Quali sono i progetti futuri?
Marocco Tuareg Rally nel marzo 2012. La sfida sportiva della gara ci chiama sempre, e insieme c’è sempre la sfida umanitaria: due sfide che non esistono l’una senza l’altra. Per i piloti è importante arrivare alla fine della competizione e magari fare un buon piazzamento, ma l'unica medaglia davvero importante è fatta delle emozioni che viviamo con la gente che incontriamo.

Qual è il ricordo più forte di tutti questi anni passati tra sport e solidarietà?
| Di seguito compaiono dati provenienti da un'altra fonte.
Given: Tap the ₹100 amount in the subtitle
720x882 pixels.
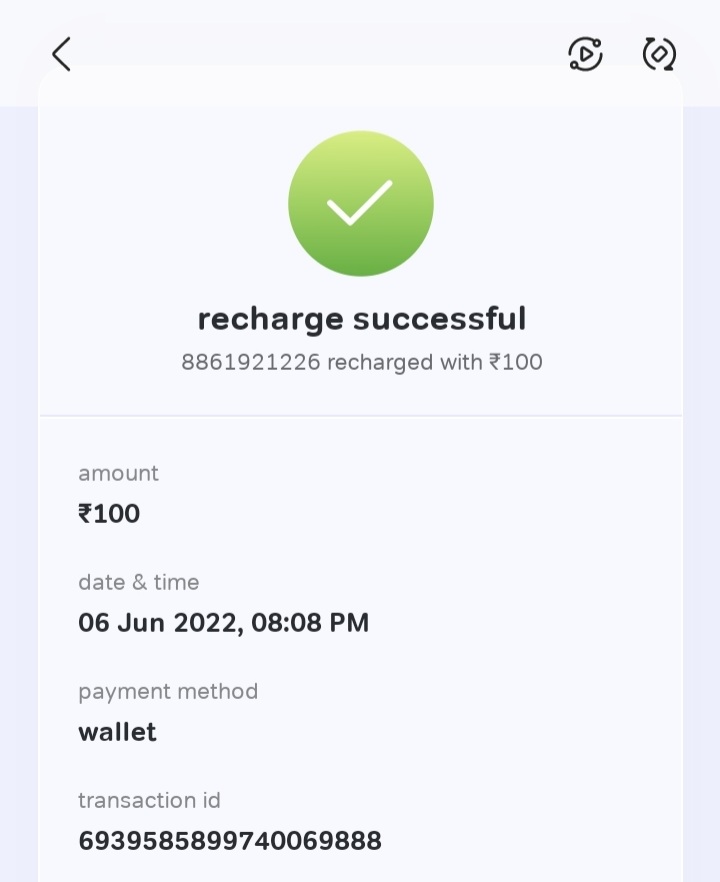Looking at the screenshot, I should pos(516,362).
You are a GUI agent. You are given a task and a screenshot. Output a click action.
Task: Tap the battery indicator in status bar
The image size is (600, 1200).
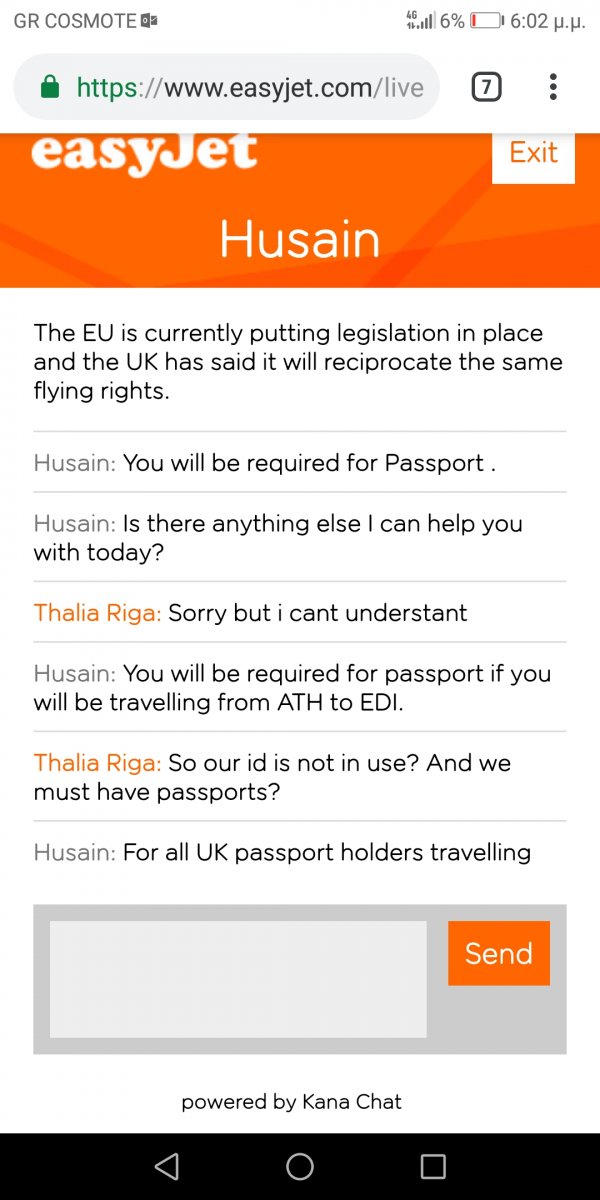coord(485,20)
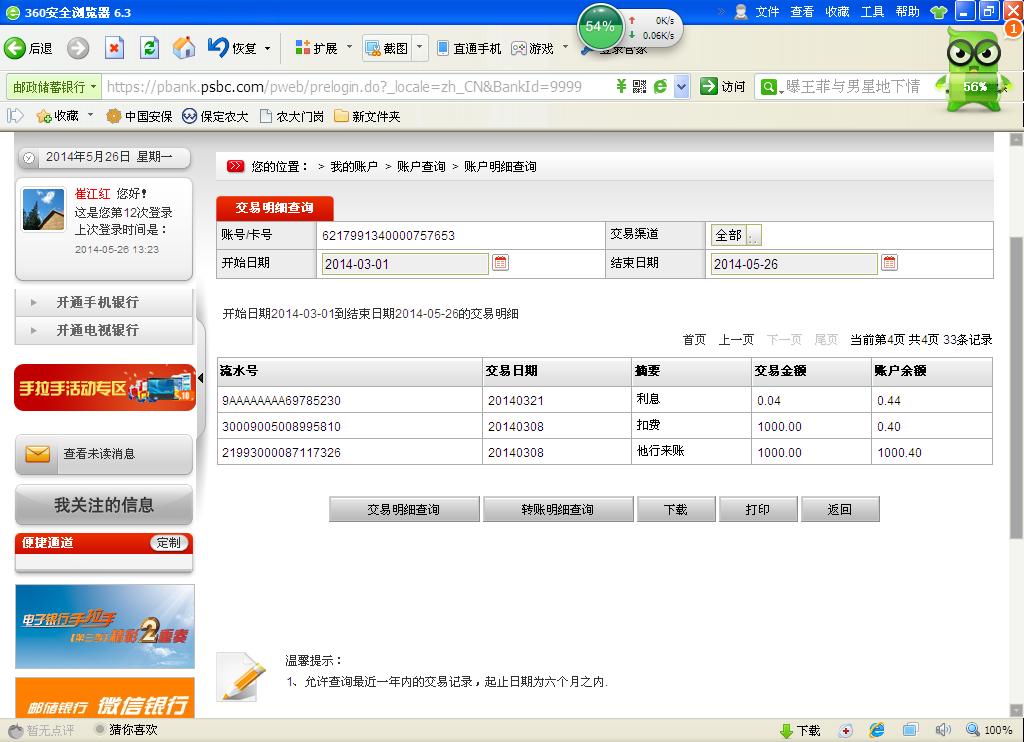The height and width of the screenshot is (742, 1024).
Task: Click the home page icon
Action: click(x=184, y=48)

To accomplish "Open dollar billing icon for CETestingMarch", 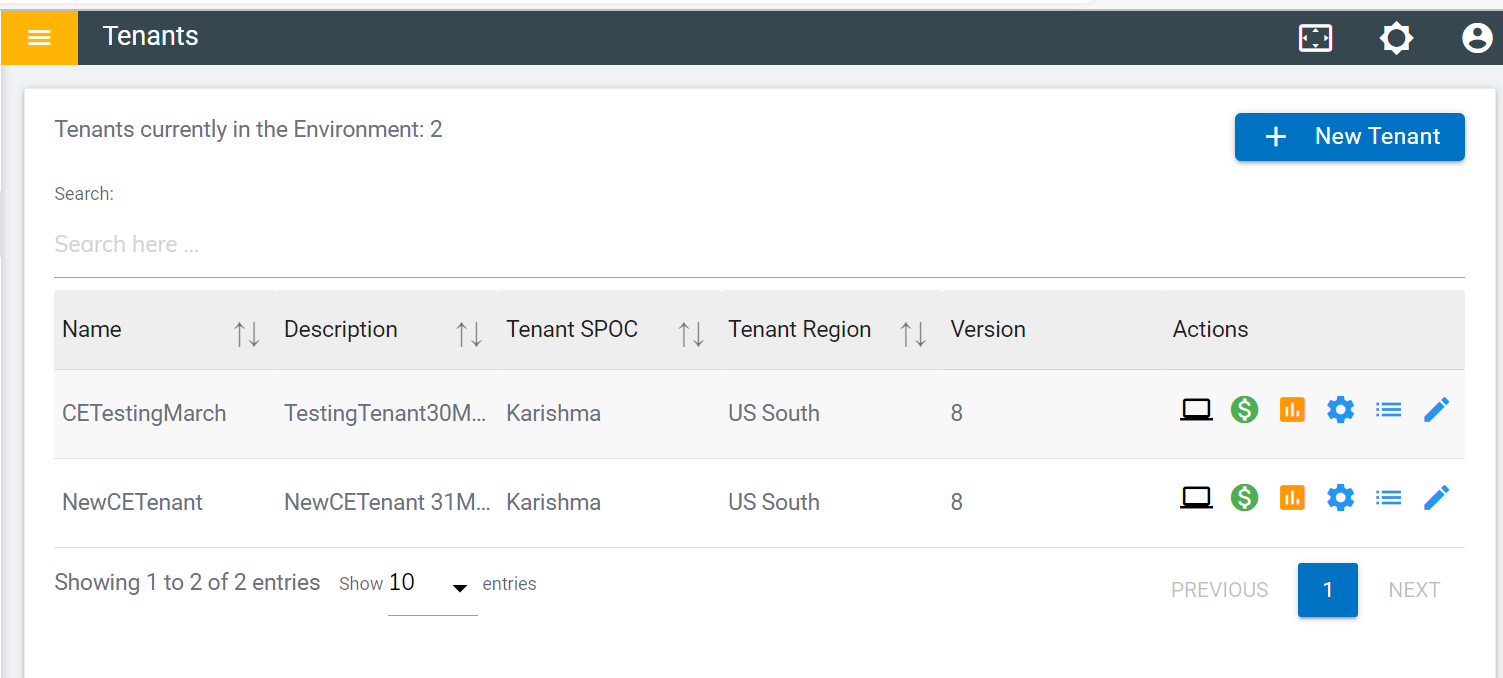I will point(1244,410).
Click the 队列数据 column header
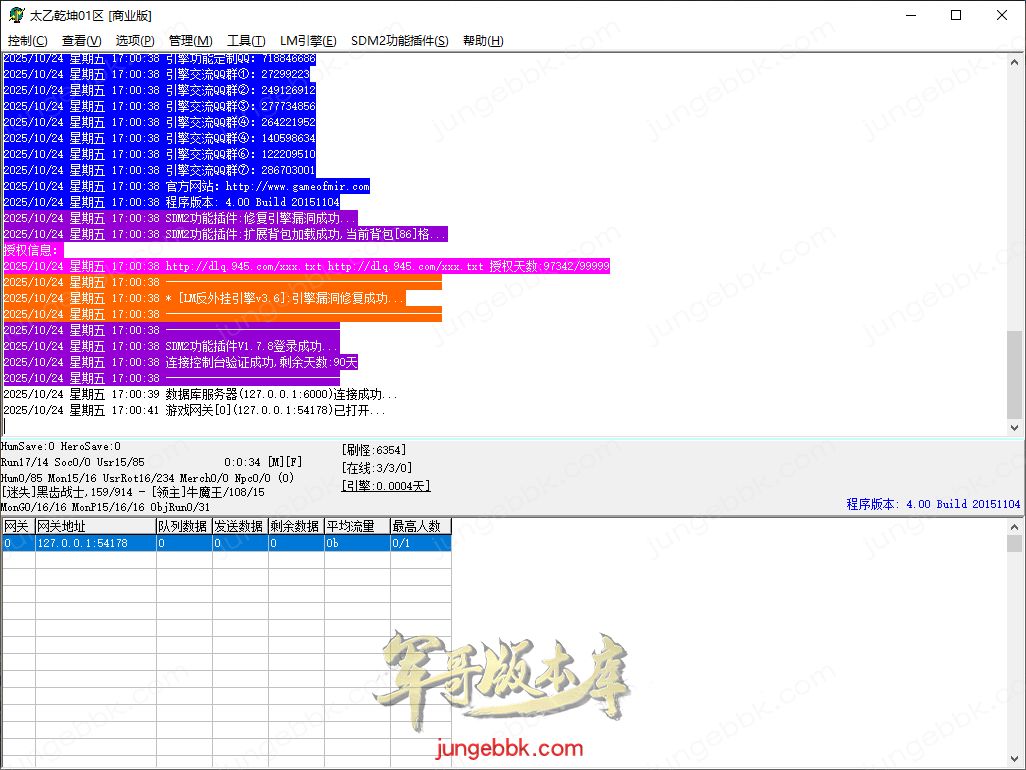 (182, 526)
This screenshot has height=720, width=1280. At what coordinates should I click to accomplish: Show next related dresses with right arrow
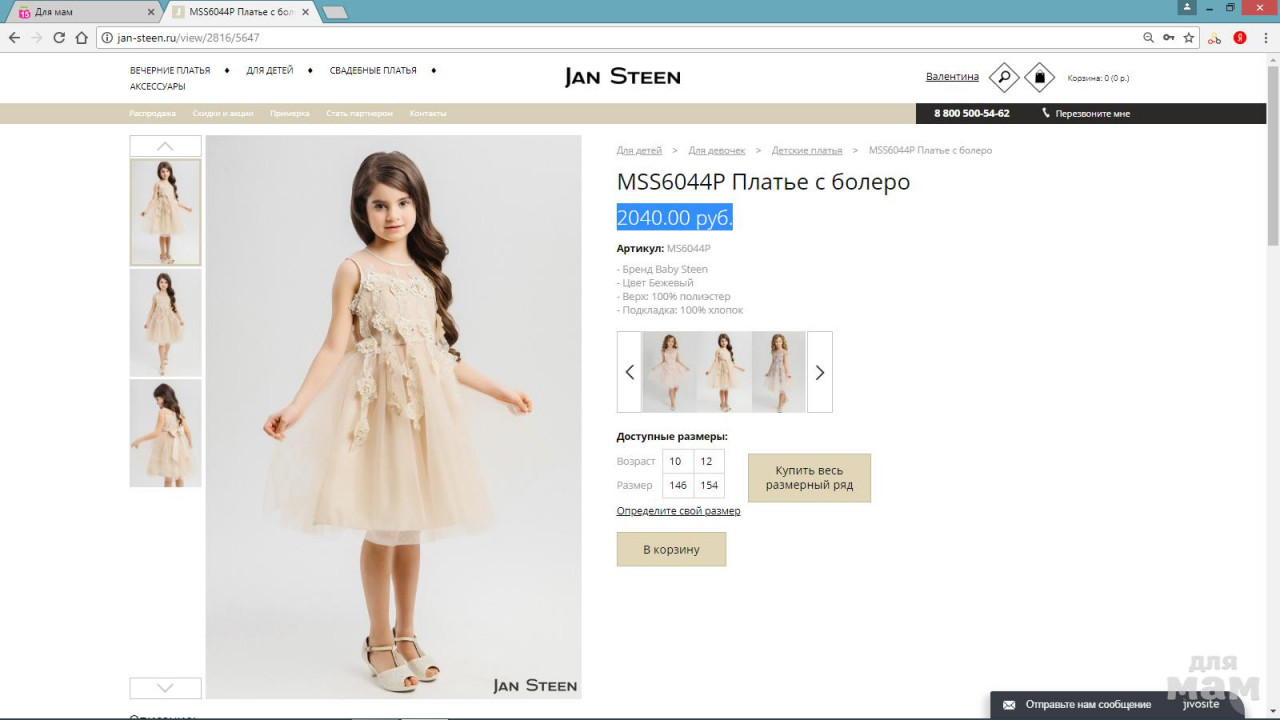(819, 372)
Nel 2008 in Marocco stavo partendo per l’ultima tappa. Mentre bevevo da una bottiglietta d’acqua mi sono accorto che una donna berbera mi stava osservando. Ho capito che aveva sete e le ho dato la bottiglia: lei si è bagnata le labbra e me l’ha subito restituita. Io l’ ho ripresa in mano ma subito gliel’ho ridata. Lei ha preso la bottiglia, l’ha appoggiata a un muretto, si è tolta un anello dalla mano e me l’ha regalato.

Perché vi chiamate “Energia e Sorrisi”?
Per raccogliere e preparare il materiale ci vuole molta energia e alla fine della gara, la cosa che più ci ripaga di tutto, sono i sorrisi che riceviamo quando consegniamo gli aiuti.